(AP) – Ukraine’s fired top prosecutor demanded Nov. 22 that the government respect a court ruling to reinstate him to his job.
Ousted Prosecutor General Svytoslav Pyskun said he would go to the presidential administration to insist on his reappointment.
“Selective implementation of court rulings must not exist in Ukraine,” he told reporters.
The court ruled Nov. 18 that Pyskun, who was fired last month by President Viktor Yushchenko for “ineffective work,” should get his job back. The government on Nov. 21 appealed the ruling.
Pyskun accused Yushchenko’s team of putting Ukraine in the awkward position of having two top prosecutors: Pyskun and Oleksandr Medvedko, whose appointment was approved by parliament earlier this month.
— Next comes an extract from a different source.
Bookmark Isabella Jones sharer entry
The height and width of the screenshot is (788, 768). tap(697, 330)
“Due to the illegal actions of the presidential administration today, Ukraine has two absolutely legitimate prosecutor generals,” he said.
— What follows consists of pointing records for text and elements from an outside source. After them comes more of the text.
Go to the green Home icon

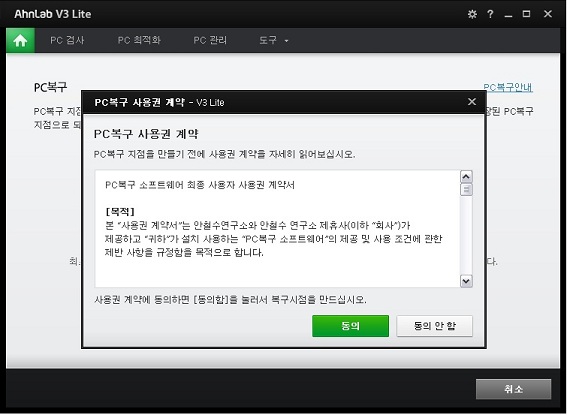click(x=21, y=40)
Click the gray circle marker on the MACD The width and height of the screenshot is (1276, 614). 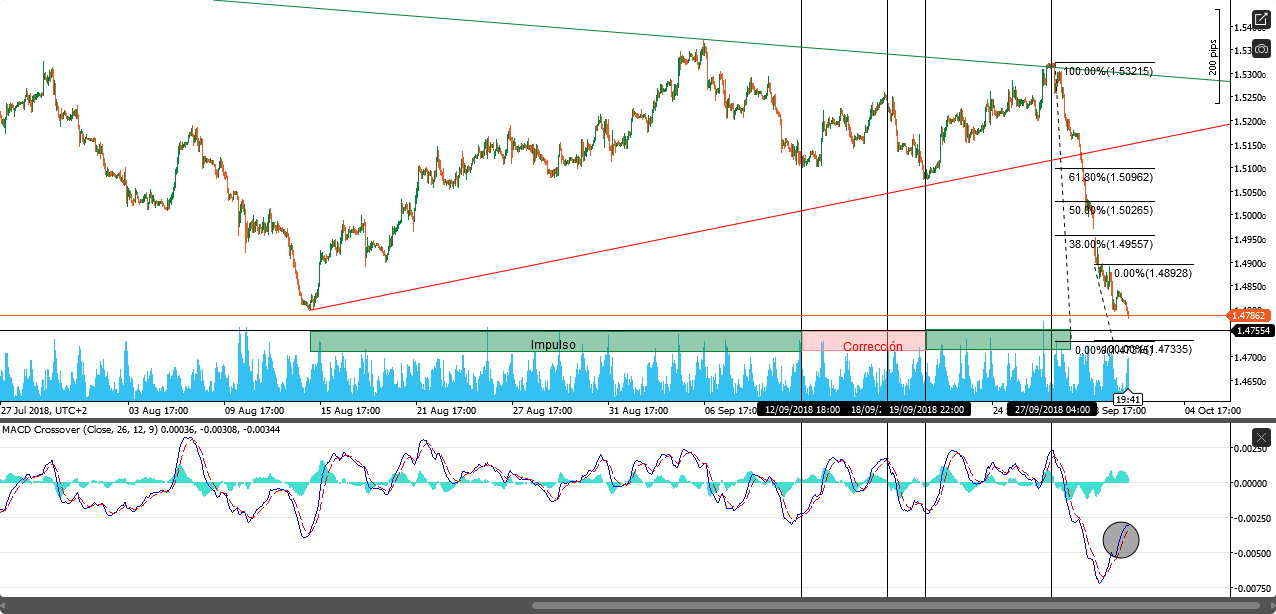pyautogui.click(x=1121, y=540)
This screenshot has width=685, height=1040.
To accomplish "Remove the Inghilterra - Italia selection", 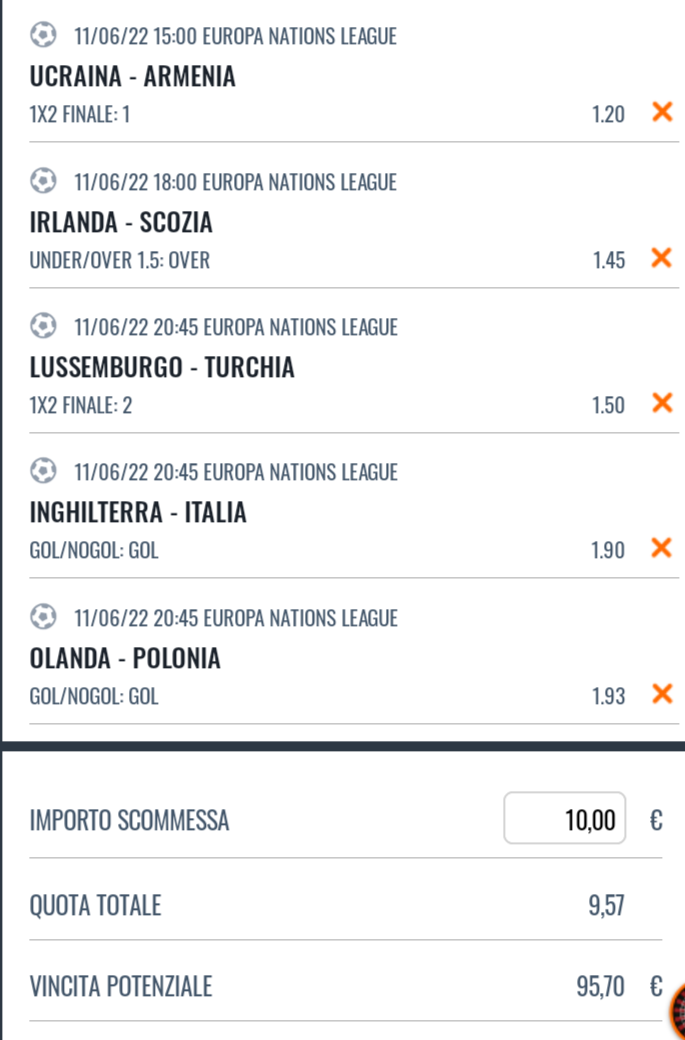I will point(661,548).
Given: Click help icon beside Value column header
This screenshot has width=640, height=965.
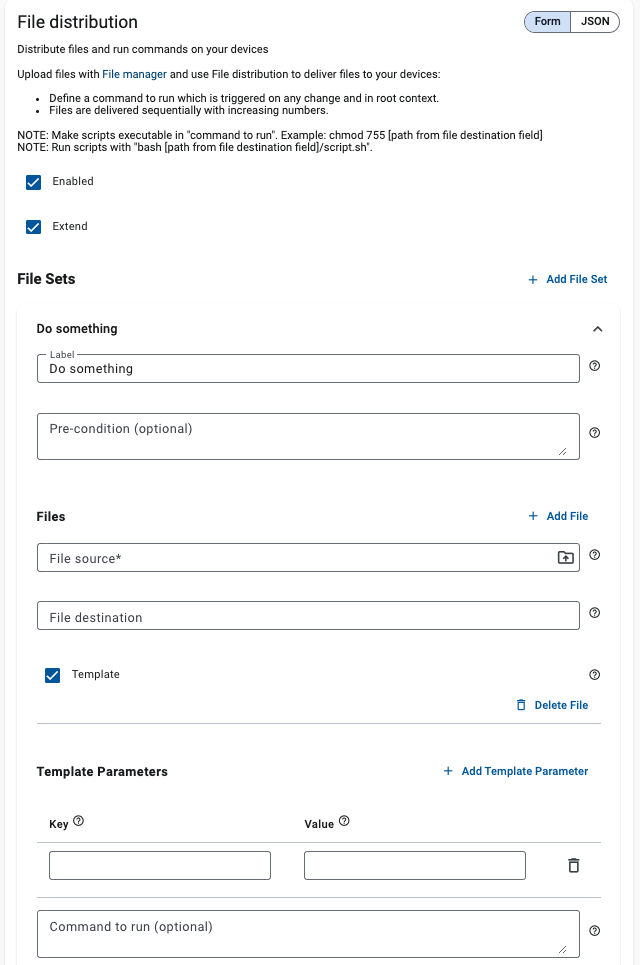Looking at the screenshot, I should click(x=345, y=822).
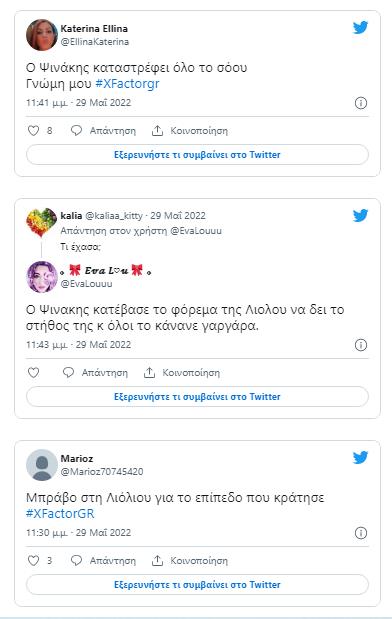Click the Twitter bird logo on Marioz's tweet
The height and width of the screenshot is (619, 392).
(360, 458)
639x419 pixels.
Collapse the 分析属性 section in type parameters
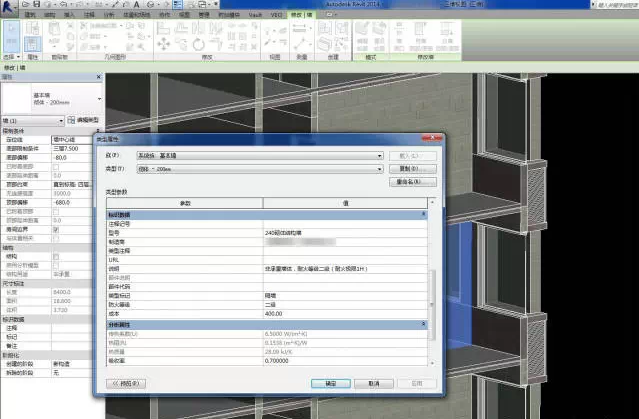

Yushchenko countered in an interview with The Associated Press on Nov. 22 that the decision to fire a prosecutor general “is fully within the president’s jurisdiction,” alleging that corruption was behind the court ruling.
No one at the Prosecutor-General’s Office could immediately be reached for comment.
Earlier, Yushchenko accused Pyskun of dragging out many important cases, including the 2000 killing of an investigative journalist and the dioxin poisoning that took Yushchenko off the campaign trail for weeks last year.
The reformist opposition leader came to power after mass protests last year over election fraud. The protests became known as the Orange Revolution.
Pyskun called his dismissal politically motivated, and argued that he was fired because he opened a criminal investigation into a close Yushchenko ally – an investigation that was closed immediately after Pyskun’s sacking.
Pyskun was an unpopular figure, and many of Yushchenko’s Orange Revolution supporters criticized the president for not firing him earlier.